Salud, ciencia y democracia
Sin duda es mejor obedecer a la ciencia que a los dioses, pero cualquier simplificación, y toda razón dominante lo es, resulta letal para la democracia
Vamos hacia una legitimación científica de la política? ¿Sería eventualmente compatible con la democracia? La pandemia ha hecho que la ciencia ocupara un lugar privilegiado en el retablo del poder político. ¿Es el inicio de una nueva fórmula de gobernabilidad basada en la presunción de la razón científica? La modernidad ha visto el paso de la legitimación religiosa del poder a la legitimación ideológica, ¿se asoma ahora la ciencia presta a tomar el relevo? La religión, fundada en la creencia, por tanto en lo inefable, aunque sigue maniobrando por los barrios de la vida pública, ha sido puesta en su sitio por la tradición liberal. Las ideologías llevaban el sello de lo religioso puesto, especialmente en su formulación más común, el nacionalismo, construido sobre el principio sagrado de la nación. Sobre este territorio pelearon las ideologías emanadas de la revolución industrial, que configuraron las democracias occidentales en torno al eje derecha-izquierda. Casi siempre con la nación como marco insuperable de la adhesión colectiva. Las nuevas fases del capitalismo global auguran un desplazamiento de la legitimación del poder hacia la ciencia y la tecnología. ¿Podría entenderse que la gestión de la pandemia es un primer ensayo en esta dirección?

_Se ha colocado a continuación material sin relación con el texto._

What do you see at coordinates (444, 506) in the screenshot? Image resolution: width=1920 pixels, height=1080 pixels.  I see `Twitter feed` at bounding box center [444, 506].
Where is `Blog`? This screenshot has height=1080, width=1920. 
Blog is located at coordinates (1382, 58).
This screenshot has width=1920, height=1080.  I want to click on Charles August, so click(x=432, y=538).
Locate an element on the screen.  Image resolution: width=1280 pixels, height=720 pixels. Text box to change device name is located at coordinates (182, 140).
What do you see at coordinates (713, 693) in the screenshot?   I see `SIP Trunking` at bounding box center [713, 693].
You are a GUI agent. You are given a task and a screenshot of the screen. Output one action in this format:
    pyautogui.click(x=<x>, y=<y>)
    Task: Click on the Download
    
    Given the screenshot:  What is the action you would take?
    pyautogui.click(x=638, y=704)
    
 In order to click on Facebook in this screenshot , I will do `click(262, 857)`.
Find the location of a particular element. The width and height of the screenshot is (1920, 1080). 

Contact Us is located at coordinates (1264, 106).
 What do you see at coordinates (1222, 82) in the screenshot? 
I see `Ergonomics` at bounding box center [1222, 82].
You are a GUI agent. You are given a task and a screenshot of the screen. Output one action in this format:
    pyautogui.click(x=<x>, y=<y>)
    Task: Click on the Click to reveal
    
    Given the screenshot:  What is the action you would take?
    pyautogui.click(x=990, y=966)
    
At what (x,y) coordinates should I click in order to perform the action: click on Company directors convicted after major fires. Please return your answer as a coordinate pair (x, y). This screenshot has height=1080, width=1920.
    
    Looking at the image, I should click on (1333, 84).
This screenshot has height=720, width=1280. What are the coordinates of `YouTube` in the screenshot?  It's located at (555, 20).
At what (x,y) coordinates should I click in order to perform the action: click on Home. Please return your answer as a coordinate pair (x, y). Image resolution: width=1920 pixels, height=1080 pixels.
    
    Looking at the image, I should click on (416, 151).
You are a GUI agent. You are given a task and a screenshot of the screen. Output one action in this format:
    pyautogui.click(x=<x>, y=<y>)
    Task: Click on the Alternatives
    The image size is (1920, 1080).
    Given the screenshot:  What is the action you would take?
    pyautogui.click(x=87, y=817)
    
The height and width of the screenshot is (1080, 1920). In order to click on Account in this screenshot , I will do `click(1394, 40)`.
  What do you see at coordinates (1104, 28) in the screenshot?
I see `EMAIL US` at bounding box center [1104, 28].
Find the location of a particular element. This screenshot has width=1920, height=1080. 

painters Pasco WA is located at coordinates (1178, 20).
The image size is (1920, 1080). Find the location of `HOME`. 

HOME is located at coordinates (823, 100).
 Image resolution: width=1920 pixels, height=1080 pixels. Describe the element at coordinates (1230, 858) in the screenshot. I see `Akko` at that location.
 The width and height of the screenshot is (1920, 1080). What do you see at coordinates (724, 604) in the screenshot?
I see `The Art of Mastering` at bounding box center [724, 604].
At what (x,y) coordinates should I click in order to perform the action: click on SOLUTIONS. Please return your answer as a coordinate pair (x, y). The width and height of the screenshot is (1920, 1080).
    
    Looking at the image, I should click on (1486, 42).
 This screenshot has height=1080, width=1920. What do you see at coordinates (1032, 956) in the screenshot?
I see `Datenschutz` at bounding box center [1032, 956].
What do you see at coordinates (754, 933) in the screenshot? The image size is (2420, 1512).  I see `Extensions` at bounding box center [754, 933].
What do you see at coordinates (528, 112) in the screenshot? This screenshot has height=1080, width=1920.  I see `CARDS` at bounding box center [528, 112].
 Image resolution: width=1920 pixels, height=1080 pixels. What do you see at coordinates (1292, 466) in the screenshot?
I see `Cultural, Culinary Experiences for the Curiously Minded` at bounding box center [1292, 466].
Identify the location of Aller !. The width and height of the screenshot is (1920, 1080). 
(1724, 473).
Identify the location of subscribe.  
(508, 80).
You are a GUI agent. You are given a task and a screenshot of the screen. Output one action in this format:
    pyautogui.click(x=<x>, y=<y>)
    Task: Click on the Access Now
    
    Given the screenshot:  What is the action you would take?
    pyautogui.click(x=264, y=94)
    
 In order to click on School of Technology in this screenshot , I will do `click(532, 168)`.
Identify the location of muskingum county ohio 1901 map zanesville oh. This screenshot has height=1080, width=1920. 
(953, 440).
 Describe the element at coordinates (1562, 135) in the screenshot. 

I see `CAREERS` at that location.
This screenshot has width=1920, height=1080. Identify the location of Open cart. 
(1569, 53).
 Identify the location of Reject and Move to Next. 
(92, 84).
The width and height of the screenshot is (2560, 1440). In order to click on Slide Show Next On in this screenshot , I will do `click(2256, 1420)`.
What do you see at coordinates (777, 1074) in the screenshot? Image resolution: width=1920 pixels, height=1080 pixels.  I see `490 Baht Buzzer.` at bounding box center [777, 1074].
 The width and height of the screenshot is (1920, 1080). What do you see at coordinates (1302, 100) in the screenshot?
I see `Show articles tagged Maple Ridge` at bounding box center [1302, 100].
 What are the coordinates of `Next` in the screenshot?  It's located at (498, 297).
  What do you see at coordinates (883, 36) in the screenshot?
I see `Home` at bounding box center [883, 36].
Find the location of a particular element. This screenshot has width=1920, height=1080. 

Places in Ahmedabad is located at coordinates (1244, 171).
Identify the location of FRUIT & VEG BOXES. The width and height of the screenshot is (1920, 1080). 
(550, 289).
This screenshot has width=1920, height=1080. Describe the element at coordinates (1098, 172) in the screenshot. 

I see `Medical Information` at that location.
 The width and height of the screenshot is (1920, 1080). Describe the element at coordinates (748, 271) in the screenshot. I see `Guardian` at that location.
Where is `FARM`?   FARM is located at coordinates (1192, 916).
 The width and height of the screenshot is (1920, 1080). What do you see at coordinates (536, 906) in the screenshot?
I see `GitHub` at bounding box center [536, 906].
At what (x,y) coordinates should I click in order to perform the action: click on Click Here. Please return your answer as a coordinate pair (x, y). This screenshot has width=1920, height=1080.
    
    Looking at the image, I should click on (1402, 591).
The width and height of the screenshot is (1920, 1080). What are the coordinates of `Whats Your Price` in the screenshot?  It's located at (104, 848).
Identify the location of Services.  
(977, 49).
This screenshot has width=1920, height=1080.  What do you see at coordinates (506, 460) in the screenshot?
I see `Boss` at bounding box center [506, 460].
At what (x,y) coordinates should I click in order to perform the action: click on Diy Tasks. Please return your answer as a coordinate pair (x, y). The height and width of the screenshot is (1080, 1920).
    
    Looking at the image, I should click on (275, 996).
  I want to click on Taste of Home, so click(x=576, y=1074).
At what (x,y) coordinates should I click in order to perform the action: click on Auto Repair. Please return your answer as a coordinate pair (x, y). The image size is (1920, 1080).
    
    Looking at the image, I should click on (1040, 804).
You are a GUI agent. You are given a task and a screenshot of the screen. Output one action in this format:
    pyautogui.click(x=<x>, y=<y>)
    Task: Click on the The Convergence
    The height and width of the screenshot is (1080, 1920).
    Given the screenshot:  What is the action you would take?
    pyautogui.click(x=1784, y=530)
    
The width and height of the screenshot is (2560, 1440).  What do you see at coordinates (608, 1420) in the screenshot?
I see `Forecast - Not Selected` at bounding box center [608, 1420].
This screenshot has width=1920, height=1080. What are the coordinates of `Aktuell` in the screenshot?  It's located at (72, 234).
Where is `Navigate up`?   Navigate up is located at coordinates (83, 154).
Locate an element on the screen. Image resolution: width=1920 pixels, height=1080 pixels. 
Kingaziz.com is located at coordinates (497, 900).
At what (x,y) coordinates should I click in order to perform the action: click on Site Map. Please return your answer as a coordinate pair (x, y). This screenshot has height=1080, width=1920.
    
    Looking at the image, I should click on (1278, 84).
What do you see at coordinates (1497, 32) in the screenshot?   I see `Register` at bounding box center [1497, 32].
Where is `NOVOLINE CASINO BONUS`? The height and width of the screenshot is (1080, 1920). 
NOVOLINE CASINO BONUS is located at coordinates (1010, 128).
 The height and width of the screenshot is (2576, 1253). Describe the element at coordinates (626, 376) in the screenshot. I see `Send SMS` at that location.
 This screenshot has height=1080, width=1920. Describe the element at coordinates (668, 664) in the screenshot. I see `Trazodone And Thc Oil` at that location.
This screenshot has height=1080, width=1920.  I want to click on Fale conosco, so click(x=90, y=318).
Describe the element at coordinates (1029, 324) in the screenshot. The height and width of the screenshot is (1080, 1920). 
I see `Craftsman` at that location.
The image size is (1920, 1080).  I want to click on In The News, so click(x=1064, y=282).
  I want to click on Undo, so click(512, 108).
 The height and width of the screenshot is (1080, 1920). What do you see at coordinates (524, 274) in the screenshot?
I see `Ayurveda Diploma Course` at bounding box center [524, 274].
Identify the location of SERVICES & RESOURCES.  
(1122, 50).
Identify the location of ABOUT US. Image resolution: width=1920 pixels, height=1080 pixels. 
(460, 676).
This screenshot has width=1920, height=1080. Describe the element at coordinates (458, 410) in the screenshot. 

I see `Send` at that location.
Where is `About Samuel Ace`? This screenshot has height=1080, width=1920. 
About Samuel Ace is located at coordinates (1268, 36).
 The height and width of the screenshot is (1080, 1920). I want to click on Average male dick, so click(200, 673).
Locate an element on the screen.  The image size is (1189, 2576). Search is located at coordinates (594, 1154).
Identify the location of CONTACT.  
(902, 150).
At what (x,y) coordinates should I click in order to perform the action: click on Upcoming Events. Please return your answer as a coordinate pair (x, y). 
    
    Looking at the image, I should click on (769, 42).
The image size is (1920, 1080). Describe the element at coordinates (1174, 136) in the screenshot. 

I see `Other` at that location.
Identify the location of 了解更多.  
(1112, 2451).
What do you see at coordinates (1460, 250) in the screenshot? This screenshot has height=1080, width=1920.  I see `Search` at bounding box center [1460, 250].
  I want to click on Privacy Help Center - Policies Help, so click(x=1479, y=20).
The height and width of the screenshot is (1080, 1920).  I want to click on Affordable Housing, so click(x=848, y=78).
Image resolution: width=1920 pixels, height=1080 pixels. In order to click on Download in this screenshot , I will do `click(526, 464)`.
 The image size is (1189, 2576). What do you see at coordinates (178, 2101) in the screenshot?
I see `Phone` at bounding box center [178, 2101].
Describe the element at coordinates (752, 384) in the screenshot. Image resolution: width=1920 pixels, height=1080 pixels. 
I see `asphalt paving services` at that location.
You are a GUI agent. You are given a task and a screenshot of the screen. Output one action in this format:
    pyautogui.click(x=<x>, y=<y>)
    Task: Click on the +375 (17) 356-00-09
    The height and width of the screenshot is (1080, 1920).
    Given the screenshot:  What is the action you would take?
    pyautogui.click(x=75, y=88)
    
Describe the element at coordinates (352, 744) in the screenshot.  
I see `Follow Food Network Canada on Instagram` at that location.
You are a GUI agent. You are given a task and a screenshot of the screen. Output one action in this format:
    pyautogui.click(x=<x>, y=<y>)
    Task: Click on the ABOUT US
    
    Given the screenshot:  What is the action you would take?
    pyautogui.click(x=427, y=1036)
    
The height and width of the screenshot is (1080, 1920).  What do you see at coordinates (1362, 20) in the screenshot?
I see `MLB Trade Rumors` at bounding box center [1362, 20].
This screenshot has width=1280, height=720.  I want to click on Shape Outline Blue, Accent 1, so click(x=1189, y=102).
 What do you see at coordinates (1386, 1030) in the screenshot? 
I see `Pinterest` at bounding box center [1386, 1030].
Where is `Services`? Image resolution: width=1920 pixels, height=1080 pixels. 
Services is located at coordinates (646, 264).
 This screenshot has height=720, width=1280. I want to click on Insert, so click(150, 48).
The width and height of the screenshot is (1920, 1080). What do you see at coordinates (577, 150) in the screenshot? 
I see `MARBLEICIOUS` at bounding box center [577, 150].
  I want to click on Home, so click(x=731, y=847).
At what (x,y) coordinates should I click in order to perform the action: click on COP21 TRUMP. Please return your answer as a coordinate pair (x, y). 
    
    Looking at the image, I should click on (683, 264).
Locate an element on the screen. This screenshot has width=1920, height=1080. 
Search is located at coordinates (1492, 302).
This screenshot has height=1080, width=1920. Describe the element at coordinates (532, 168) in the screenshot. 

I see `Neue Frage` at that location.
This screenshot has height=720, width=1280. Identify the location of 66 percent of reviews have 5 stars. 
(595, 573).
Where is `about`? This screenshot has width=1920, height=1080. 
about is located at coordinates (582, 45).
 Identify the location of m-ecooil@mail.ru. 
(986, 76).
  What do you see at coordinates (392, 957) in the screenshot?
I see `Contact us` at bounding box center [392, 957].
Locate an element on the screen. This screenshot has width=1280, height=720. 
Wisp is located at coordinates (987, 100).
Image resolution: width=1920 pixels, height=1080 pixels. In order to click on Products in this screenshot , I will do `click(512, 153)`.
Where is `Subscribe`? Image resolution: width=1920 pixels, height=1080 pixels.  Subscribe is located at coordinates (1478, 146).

Hasta ahora la legitimación presuntamente científica se había intentado por la vía de la economía: la pretensión de que disponemos de unos modelos objetivos de desarrollo político y social, a partir de la reducción del ciudadano a sujeto económico. En el pasado se le llamó tecnocracia, ahora reviste el traje ideológico del llamado neoliberalismo. Incluso la España franquista, en los años sesenta, intentó acudir a la tecnocracia como forma de legitimación del llamado desarrollismo. Con la credibilidad del régimen desmoronándose poco a poco, se buscaba una legitimación para aguantar el tipo. Y esta no podía venir ya ni de Dios ni de la patria, argumentos demasiado gastados por el régimen, sino por el dinero. Se agarraron a un precedente, el llamado milagro alemán, convertido en milagro español. El milagro alemán, como ha explicado Michel Foucault, fue una apuesta del gobierno del canciller Konrad Adenauer para legitimar el régimen de Bonn. Viniendo de donde se venía, había pocos argumentos en el pasado próximo sobre los que fundamentar. “La historia ha dicho no al Estado alemán. Es ahora la economía la que le permitirá afirmarse”, dijo Ludwig Erhard, ministro de Economía. Y añadió: “hay que liberar la economía de las limitaciones del Estado”. Nacía el neoliberalismo, que décadas más tarde encontraría su formulación actual en el Consenso de Washington. ¿Será a la sombra de la verdad científica que se desarrollará la política en adelante? ¿O sigue estando esta idea en el ámbito de lo distópico?
Afortunadamente,la ciencia incluye a la vez la presunción de verdad y el principio de falsación contenido en su método. La sociedad siente respeto por la ciencia, especialmente cuando se trata de la salud, pero la carga de complejidad es tan grande que la autoridad de la ciencia chocará inevitablemente tanto con la lógica del poder —que por definición es posesiva y arbitraria— como con la diversidad del sistema de intereses. Lo hemos visto con la casi ingenua confesión que han hecho las autoridades sanitarias de la Generalitat: si atendiéramos a criterios científicos no habríamos iniciado la desescalada, pero no tenemos recursos para salvar del desastre a los sectores más perjudicados por el encierro.
La ciencia ha servido mientras la vida era la amenaza más urgentemente sentida por la ciudadanía, pero ante el desasosiego de la mayoría y la ruina de algunos sectores económicos sus criterios son insuficientes. La democracia vive en la contradicción. Y por eso cualquier vía superior de legitimación es letal para ella. Del saber al decidir hay un paso (en el que figuran intereses, derechos y libertades) y lo llamamos política. El profesor Ian Lipkin dejaba una señal preocupante en EL PAÍS, refiriéndose a China: “Hay ventajas y desventajas de las dictaduras, pero en salud pública claramente su política es mucho más consistente”. Y, sin embargo, no es posible una democracia sin riesgo. Porque si alguna virtud tiene la democracia es la fragilidad que la acerca a la vida. Sin duda es mejor obedecer a la ciencia que a los dioses, pero cualquier simplificación, y toda razón dominante lo es, resulta letal para la democracia. Las palabras de Lipkin me ponen en guardia: se sabe cuándo se empiezan a recortar libertades, pero no se sabe cuándo se termina. Y el algoritmo acecha.